とはいえ、バフェットは、去年アップル株を一部売却したわけですが、それについても
「アップルは人々にとって必要な会社だ」
「アップルのティム・クックCEOは素晴らしい」
など、アップルには今後も期待できることを強調し、
「おそらくアップル株の売却は間違いだった」
との発言もしています。
最近のハイテク銘柄に対しては、いたるところから(本ブログでからも)「割高だ!」という言葉が飛んでくるので、
このバフェットの発言は、ハイテク銘柄へ投資している投資家にとって勇気のでる内容と言えるでしょう。
とはいえ、市場に対してまったく楽観視しているわけではなく、懸念があることも語っています。
SPACに対する批判
株主総会では、バフェット、マンガーの両人とも、2020年以降アメリカで乱立したSPACについて批判しました。
SPACとはSpecial Purpose Acquisition Company(特別買収目的会社)の略で、その名の通り他社との合併を目的とした会社です。
SPACは、上場時に投資家から資金を集め、それを使って企業の買収を目指すわけですが、
- 通常、2年以内に買収を達成できなければSPACは解散する
- 買収を成功させることで、SPACの設立者は多額の報酬が手に入る
という仕組みとなっていることから、設立者は「2年以内に買収を整理させねば!」と考えることとなり、
- 企業買収の競争が激化し、買収するための価格が吊り上がる
という問題が発生しています。
バークシャーハサウェイも、(手元にある1400億ドルを使って)買収先企業を探していることもあり、
- バフェットは、SPACを「厄介者」と表現
- マンガーは、「品格を失っている」と批判
しています。
また、ゲームストップ株で注目を浴びたロビンフッターと呼ばれる個人投資家を集めているロビンフッド・マーケッツに対しても「ギャンブルを誘発している」と批判しました。
ギャンブルのような市場に
ロビンフッド・マーケッツは、取引手数料の無料化によって近年急激に個人投資家を集めているスマホ証券で、
そこを利用する個人投資家は、大手掲示板サービスのRedditなどで市場に関する情報を集め、時には結託して取引をするケースが多いです。
その取引の代表的な事例がゲームストップ株の売買で、ヘッジファンド(プロ投資家)の空売りに対抗し、個人投資家が結託してゲームストップ株を大量に購入することで、ヘッジファンドに大きな損害を与えました。
これは、「ゲームストップには、将来性があるから買いだ」と判断したわけではなく、
「大量の空売りが仕掛けられているから、株価を上げれば儲かりそうだ(空売りしている投資家が買い戻すことで、株価がさらに上昇する)」
との思惑で行われた行為で、まさに『ギャンブル』と言えそうです。
この状況に対してバフェットは、
「世界中の人々がギャンブルを強く望んでいる。

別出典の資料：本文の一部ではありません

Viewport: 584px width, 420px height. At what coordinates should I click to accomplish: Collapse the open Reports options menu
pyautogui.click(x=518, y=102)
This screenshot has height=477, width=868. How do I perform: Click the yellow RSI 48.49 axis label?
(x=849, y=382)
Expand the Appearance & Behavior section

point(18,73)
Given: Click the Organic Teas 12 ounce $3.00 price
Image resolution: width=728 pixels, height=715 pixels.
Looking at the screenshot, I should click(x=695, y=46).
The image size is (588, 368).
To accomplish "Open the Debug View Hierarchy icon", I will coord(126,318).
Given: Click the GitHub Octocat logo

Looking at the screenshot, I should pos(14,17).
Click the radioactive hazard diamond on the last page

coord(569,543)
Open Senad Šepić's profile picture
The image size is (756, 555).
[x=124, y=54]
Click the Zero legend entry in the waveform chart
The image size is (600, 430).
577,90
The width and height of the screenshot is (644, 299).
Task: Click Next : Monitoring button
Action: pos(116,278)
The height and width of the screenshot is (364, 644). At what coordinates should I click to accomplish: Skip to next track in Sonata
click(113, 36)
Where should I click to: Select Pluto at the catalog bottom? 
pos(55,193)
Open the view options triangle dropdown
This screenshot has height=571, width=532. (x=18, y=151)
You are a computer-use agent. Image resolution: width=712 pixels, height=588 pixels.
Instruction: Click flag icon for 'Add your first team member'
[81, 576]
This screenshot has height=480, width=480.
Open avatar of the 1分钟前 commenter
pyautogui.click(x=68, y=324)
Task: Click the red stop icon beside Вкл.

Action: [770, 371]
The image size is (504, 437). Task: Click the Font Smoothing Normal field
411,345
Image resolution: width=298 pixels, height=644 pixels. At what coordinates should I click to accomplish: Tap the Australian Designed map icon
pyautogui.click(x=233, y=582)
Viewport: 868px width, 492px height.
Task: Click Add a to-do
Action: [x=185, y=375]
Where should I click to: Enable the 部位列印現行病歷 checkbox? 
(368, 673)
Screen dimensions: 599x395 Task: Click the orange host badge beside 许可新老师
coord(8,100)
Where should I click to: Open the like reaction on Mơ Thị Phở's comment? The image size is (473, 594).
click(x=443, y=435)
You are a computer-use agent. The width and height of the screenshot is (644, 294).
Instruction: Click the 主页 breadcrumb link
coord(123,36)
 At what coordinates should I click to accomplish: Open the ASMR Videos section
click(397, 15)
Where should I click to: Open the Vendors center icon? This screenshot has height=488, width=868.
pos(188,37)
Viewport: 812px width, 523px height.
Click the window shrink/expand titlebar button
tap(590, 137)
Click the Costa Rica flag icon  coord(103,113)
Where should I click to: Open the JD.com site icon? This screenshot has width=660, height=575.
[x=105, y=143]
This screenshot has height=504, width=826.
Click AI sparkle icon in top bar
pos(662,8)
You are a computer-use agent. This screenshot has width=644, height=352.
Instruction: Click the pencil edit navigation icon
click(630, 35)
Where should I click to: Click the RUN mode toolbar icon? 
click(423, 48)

カジノにやって来る人が、出ていく人よりも多いような状況が毎日続いている」
「しばらくはこの動きが現実を動かすだろうが、時計が12時を指して、すべてがカボチャとネズミ戻ってしまうタイミングは誰にも分からない」
と表現し、警告しています。
また、仮想通貨に対しても、今までと変わらず否定的な意見を述べています。
仮想通貨には否定的
マンガーは、
私をよく知っている人は、ブルの赤旗を振っていることだろう。
もちろん私はビットコインの成功を憎んでいる。
誘拐犯やゆすり屋等々にとって便利な通貨の出現を歓迎しない。
また、何もないところから新たな金融商品を生み出した者に莫大なお金を与えるのも好まない。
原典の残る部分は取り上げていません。